The new Government’s commitment to enact legislation to extend the use of community sanctions is welcome and will hopefully result in an updated and robust version of the Criminal Justice (Community Sanctions) Bill 2014 being enacted enshrining the principle of imprisonment as a last resort in law. A compelling example of how targeted legislative change providing alternative sanctions can directly reduce the prison population is the Fines (Payment and Recovery) Act 2014 which within the first two years of commencement, reduced the number of people committed to custody for non-payment of fines by approximately 80 per cent, as courts shifted toward non-custodial options for handling unpaid fines. While we unfortunately saw the number of people committed for non-payment of fines increase in 2023, it is a far cry from the thousands of people detained prior to the legislation coming into force.
While IPRT is encouraged by some of the progressive measures taken in recent years, we remain concerned about the much-lauded prison expansion of up to 1,500 spaces by 2030. As far back as 1985, the Whitaker Report (tasked with evaluating existing and future prison capacity) noted that “if prison places are available, they will tend to be filled”. Since then, multiple reports, including the 2013 Oireachtas Sub-Committee Report on Penal Reform, the Justice Committee’s 2018 report and the Strategic Review of Penal Policy in 2014, have all advocated for a cap or reduction in prison numbers to safe levels with a focus on increasing the number of open prison spaces. Yet the new commitment on prison expansion centres on building a closed prison at Thornton Hall. With a clear focus on more cost-effective community-based sanctions, and a welcome commitment to explore an open prison for women, IPRT would question the need for such a large-scale, costly institution. Evidence shows that increasing the size of and numbers in our prisons does not – and will not – reduce levels of crime.
At European level, other countries have been successful at closing traditional-style prisons and Ireland supported the European Council’s conclusions on the use of small-scale detention in June 2024. This concept is gaining traction at both the European and international level with a recent resolution passed by the UN Human Rights Council calling on States to introduce appropriate alternatives to traditional incarceration—such as small-scale detention — while prioritising non-custodial measures and options.
While prison and the criminal justice system is often perceived as falling squarely within the remit of the soon to be renamed Department of Justice, Home Affairs and Migration, if we dig deeper into who ends up in our prisons, we see that a whole-of-government approach is essential.

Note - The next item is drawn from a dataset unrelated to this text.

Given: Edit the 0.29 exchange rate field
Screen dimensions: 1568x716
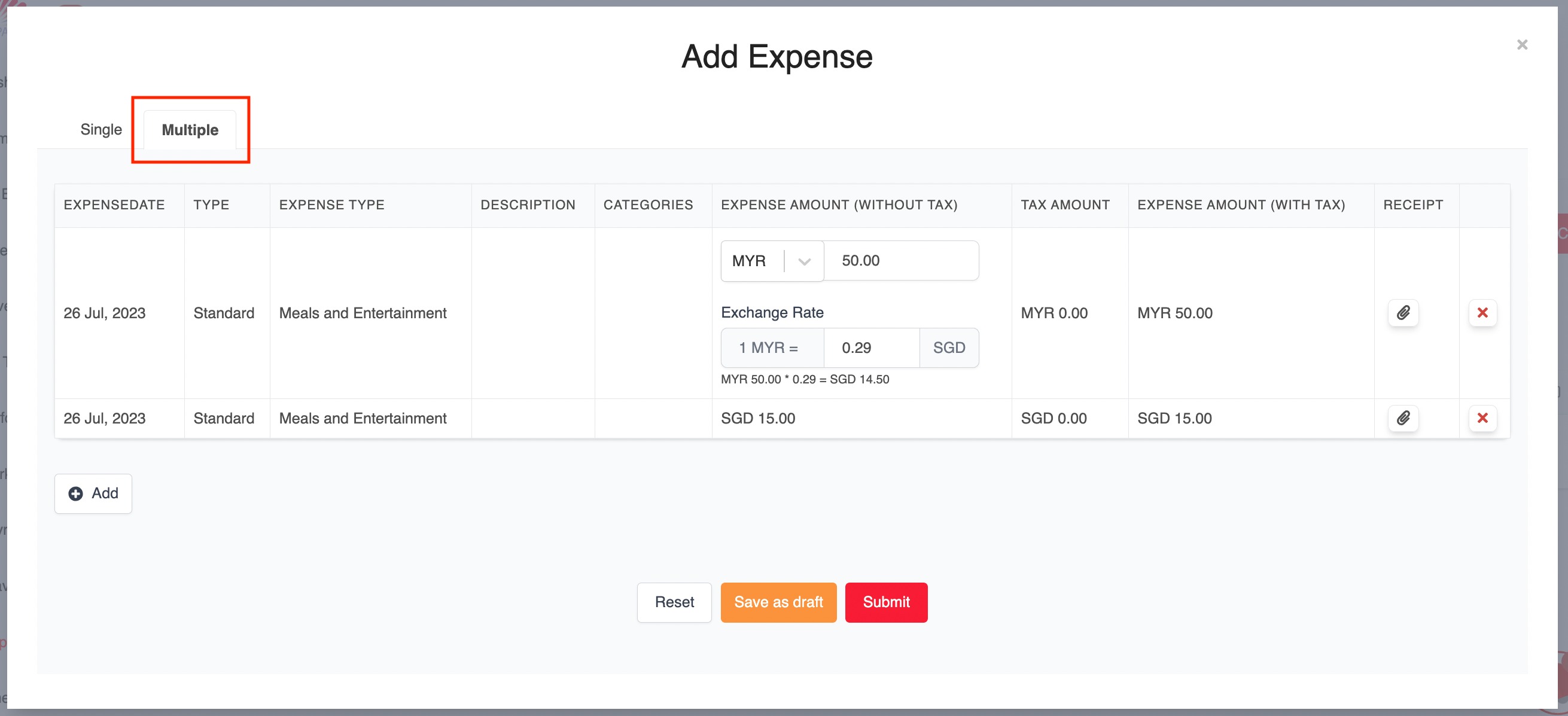Looking at the screenshot, I should (870, 348).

We need to see more of the type of interdepartmental and interagency collaboration that produced the final report of the High-Level Taskforce on Mental Health and Addiction to divert people with complex needs away from the criminal justice system. IPRT believes a whole-of-government strategy for rehabilitation and reintegration could address many of the factors underpinning the issues faced by so many people that end up in our prison system. We look forward to working with the newly appointed Ministers and their officials and we remain optimistic that a more humane and progressive penal system is possible.